The pelvic floor forms the base. It’s a group of muscles that span the opening at the bottom of your pelvis, running from the pubic bone in front to the coccyx (tailbone) in back and out to the sit bones on each side. These muscles don’t work in isolation. They contract and relax in coordination with the diaphragm and the abdominal wall, rising and falling with each breath and bracing automatically during actions like coughing, speaking, or lifting. Their constant adjustments help control internal pressure while also supporting the organs of the pelvis from below.

Hip Muscles That Extend the Core

Several muscles crossing the hip joint are functionally part of the core even though they’re technically “extremity” muscles. The most important is the iliopsoas, a deep muscle that runs from the front of your lumbar vertebrae and the inside of your pelvis down to the top of your thigh bone. It flexes the hip, but it also directly stabilizes the lumbar spine because of where it attaches.
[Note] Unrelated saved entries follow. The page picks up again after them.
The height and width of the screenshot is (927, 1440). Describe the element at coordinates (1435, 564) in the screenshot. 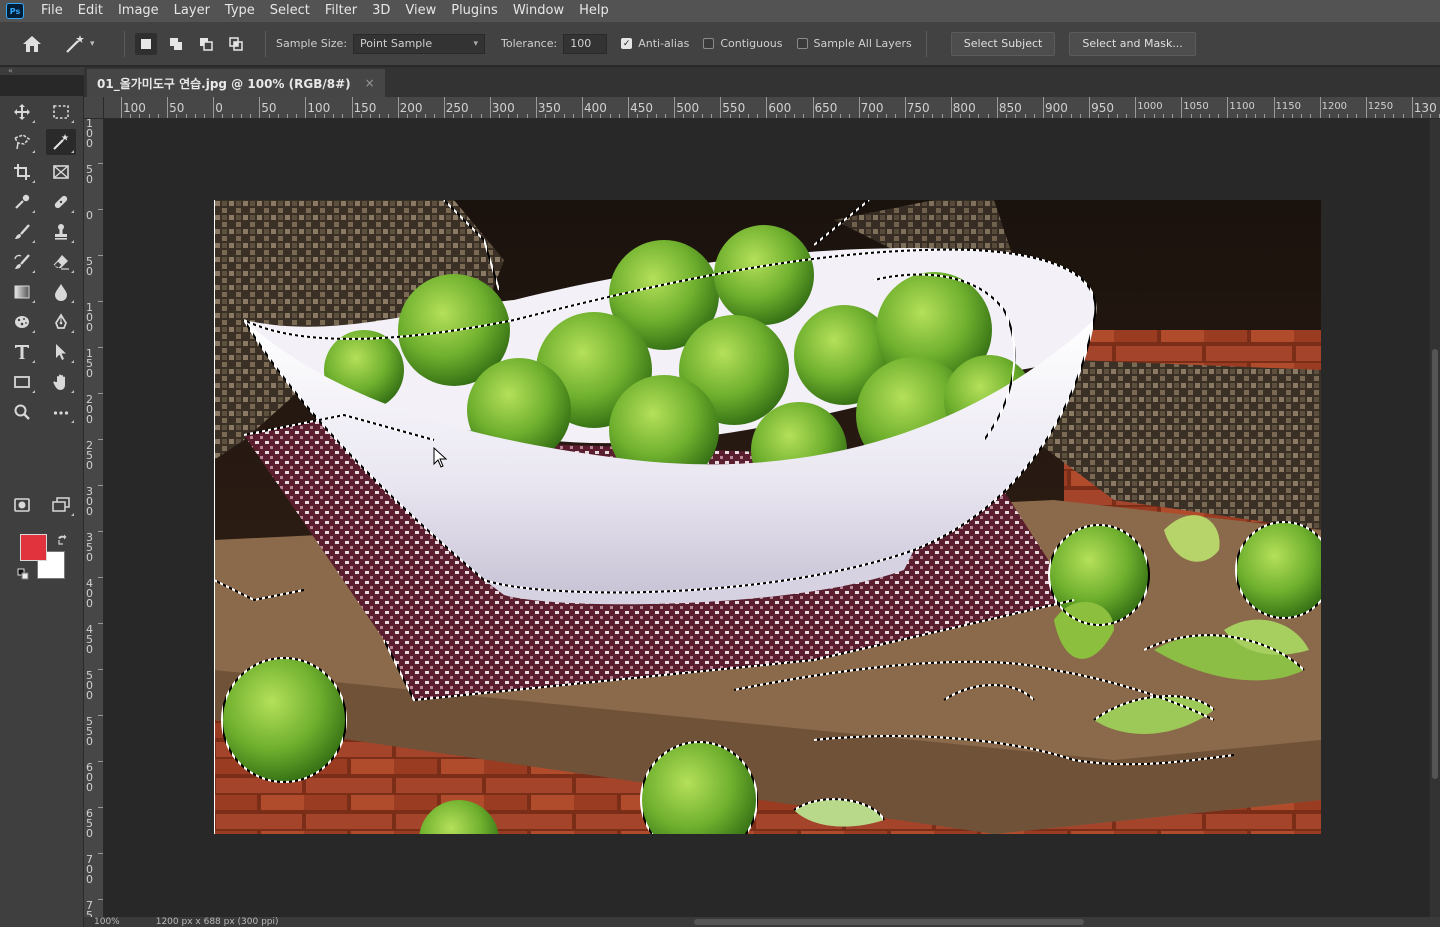

I see `vertical-scrollbar-thumb` at that location.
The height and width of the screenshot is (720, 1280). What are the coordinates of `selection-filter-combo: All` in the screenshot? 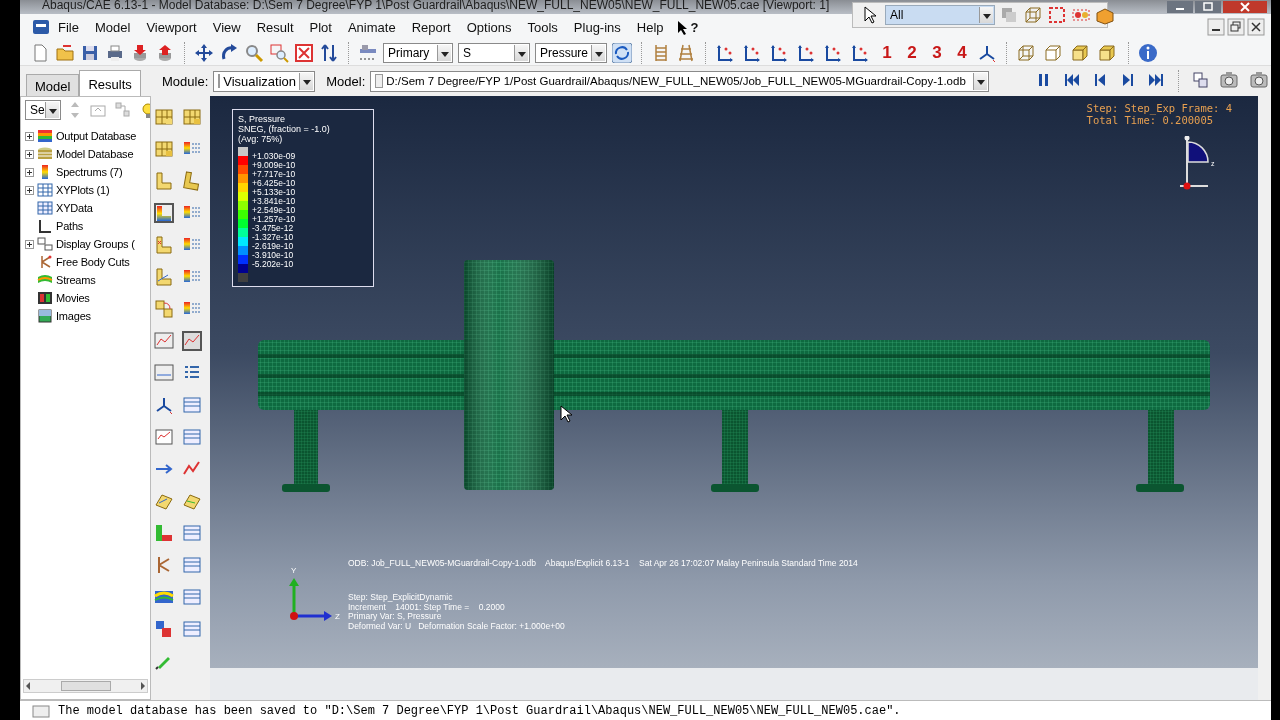 It's located at (940, 15).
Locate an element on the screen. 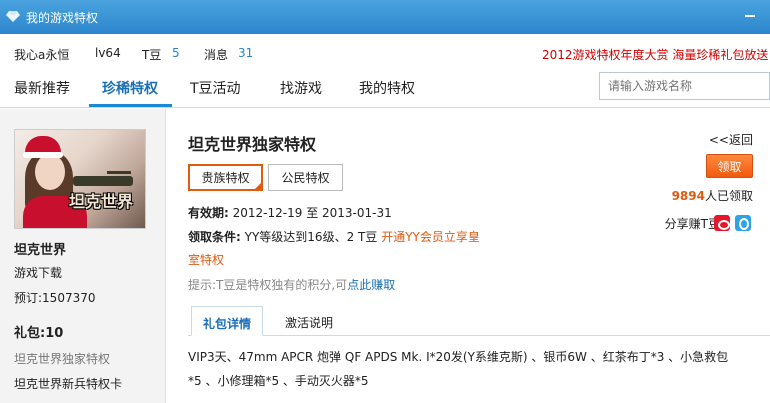 The height and width of the screenshot is (403, 770). promo-link: 2012游戏特权年度大赏 海量珍稀礼包放送 is located at coordinates (655, 54).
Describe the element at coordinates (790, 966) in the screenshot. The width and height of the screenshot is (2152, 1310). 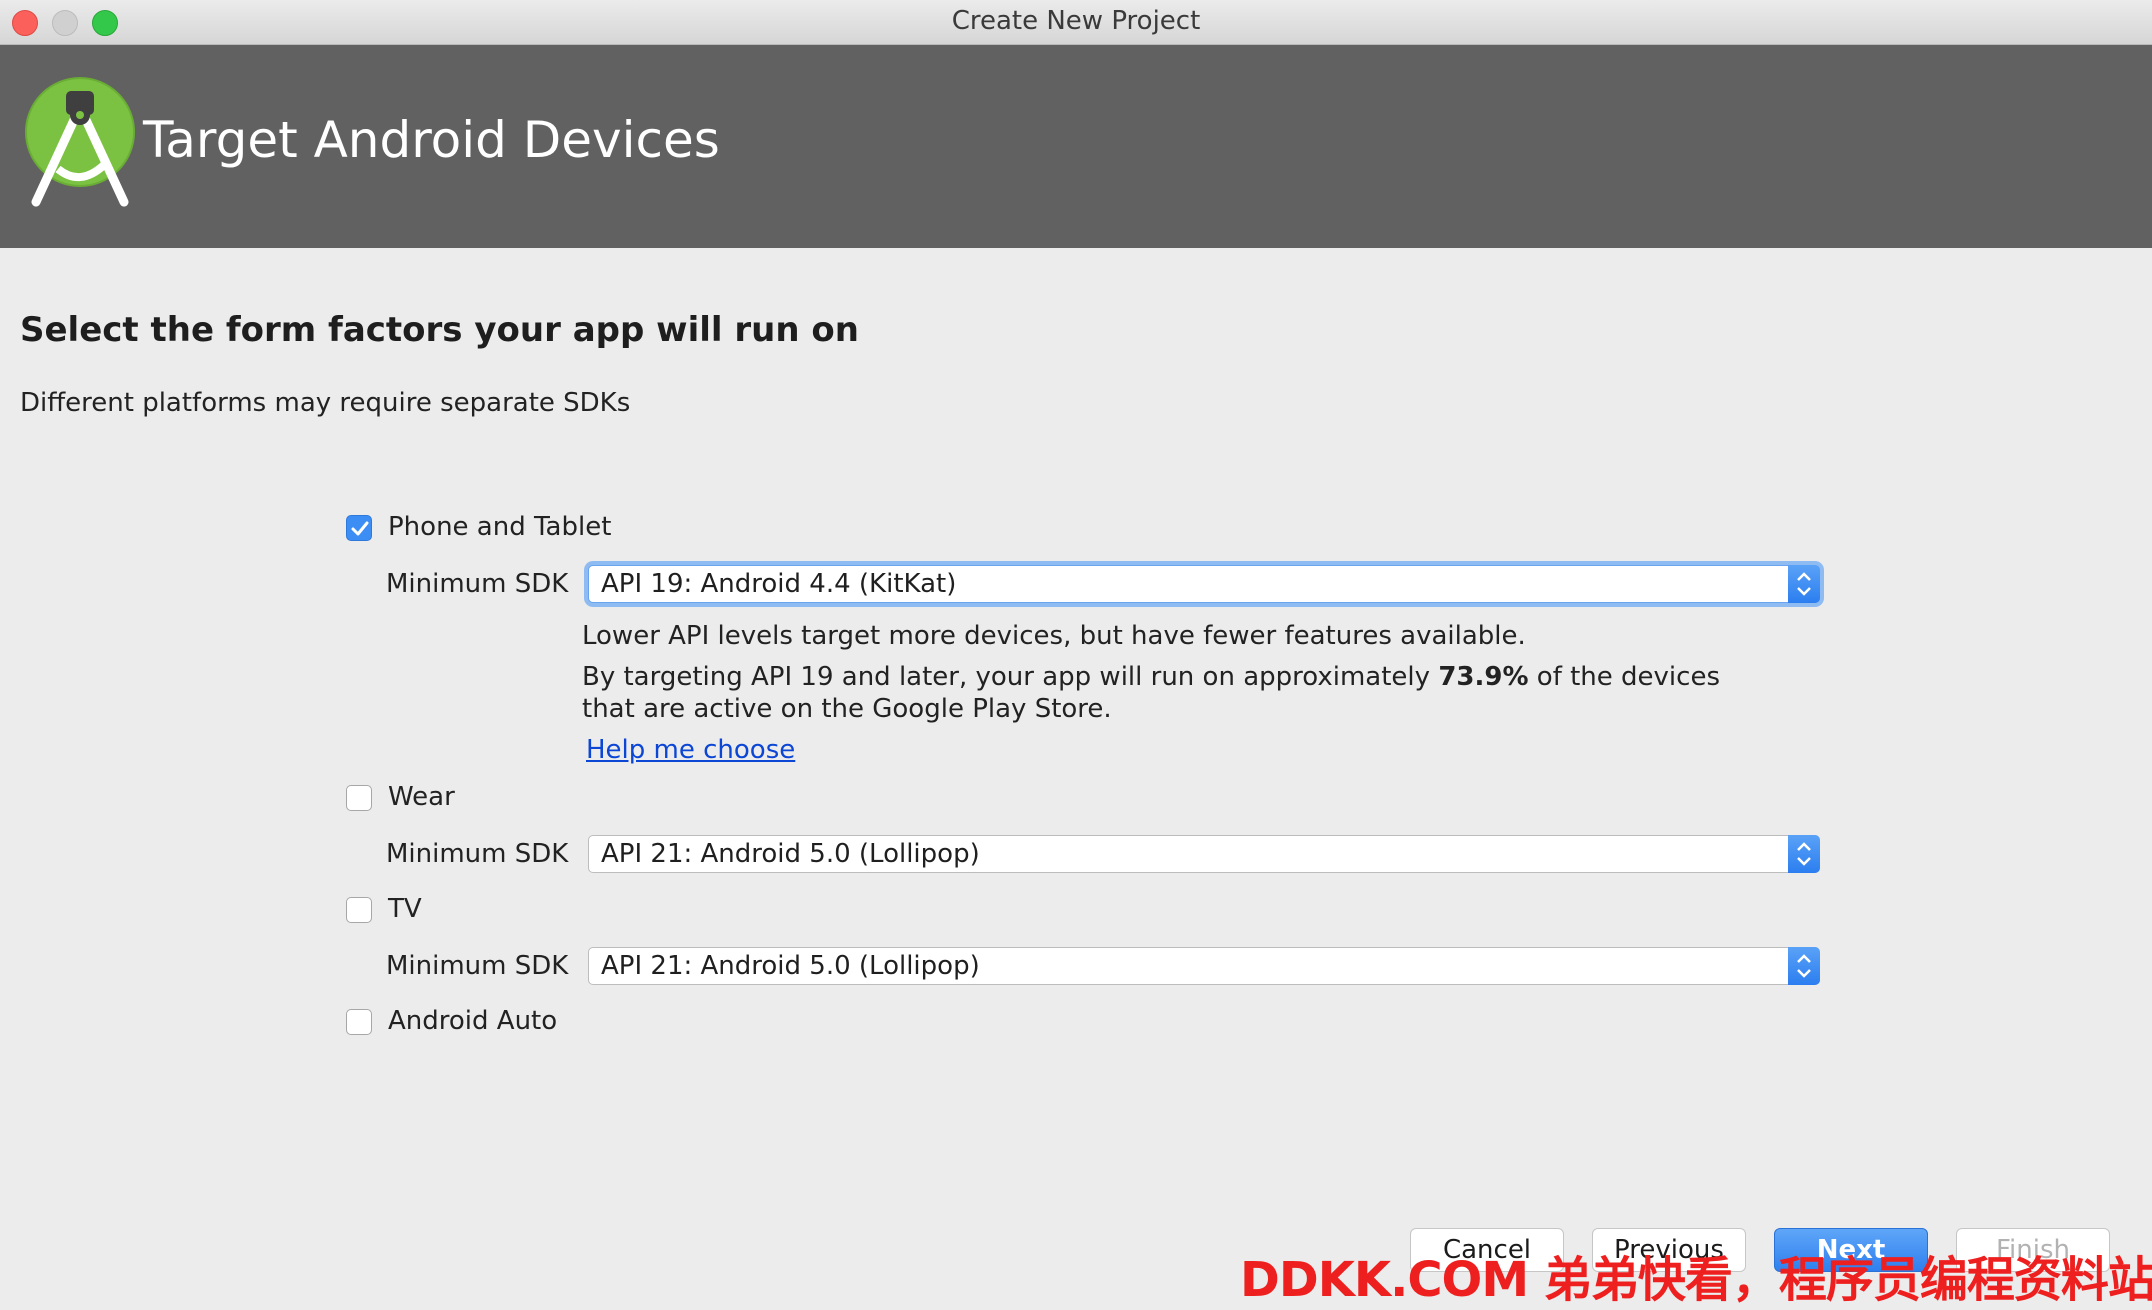
I see `tv-min-sdk-value: API 21: Android 5.0 (Lollipop)` at that location.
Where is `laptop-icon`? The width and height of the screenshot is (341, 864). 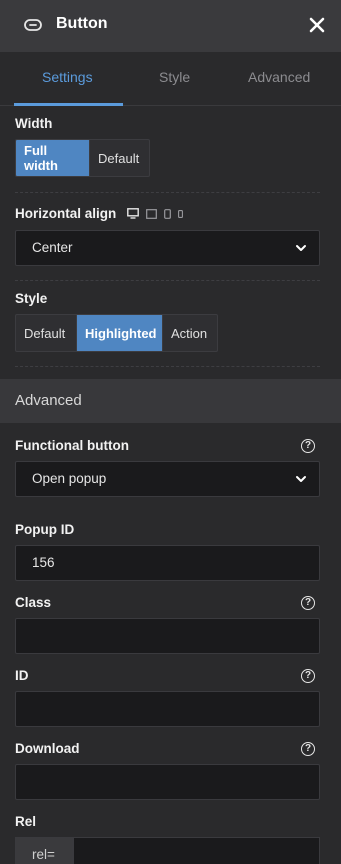
laptop-icon is located at coordinates (152, 214).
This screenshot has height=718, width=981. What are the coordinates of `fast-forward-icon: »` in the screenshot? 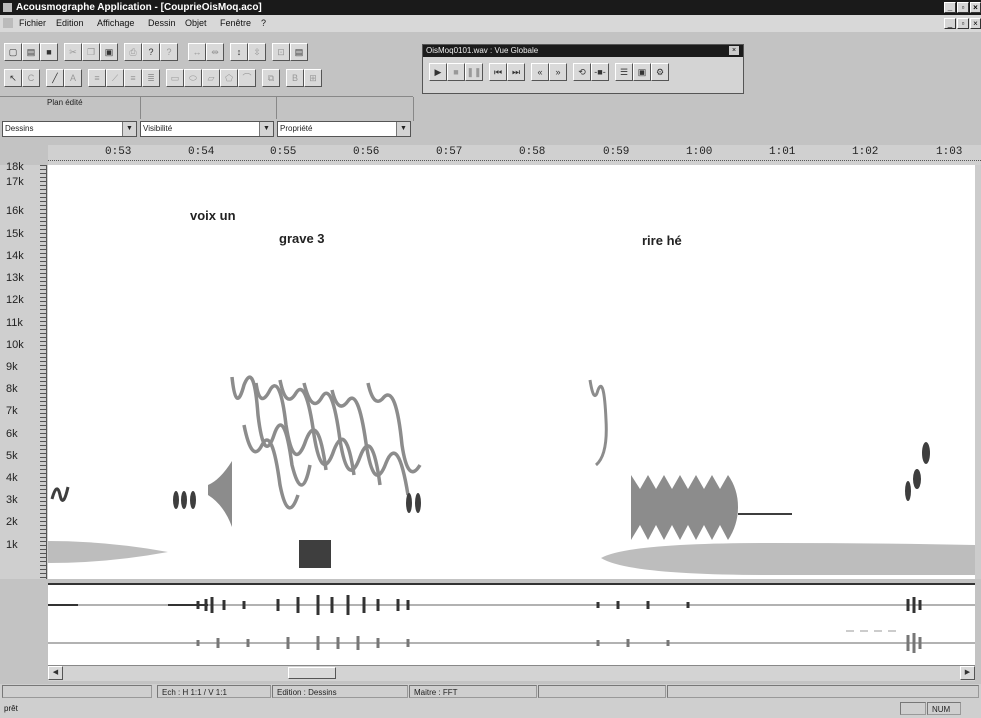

The gluteus maximus, the large muscle of your buttock, connects the back of the pelvis to the thigh and plays a similar stabilizing role from the opposite side.

This broader grouping is sometimes called the lumbopelvic-hip complex. It includes all the musculature connecting the abdomen, pelvis, trunk, spine, and upper thigh, and it functions as the central link between your upper and lower body. Every force you generate with your arms or legs passes through this region, which is why weakness or poor coordination anywhere in the cylinder affects movement quality throughout the entire body.

How to Feel Your Deep Core Muscles

You can locate your transversus abdominis by placing your fingertips about two inches inward from the bony points at the front of your hip bones. Gently cough or clear your throat. The deep tension you feel pushing back against your fingers, before the superficial muscles clench, is the transversus abdominis tightening. It should feel like a subtle tautening of a sheet rather than a bulging crunch.

To sense the multifidus, place your thumbs alongside the bony bumps of your lower spine and gently arch your back. The small, firm mounds of tissue that swell under your thumbs are the multifidus segments. For the pelvic floor, the simplest cue is the sensation of gently stopping the flow of urine. That lifting, closing feeling comes from the pelvic floor muscles contracting at the base of the cylinder.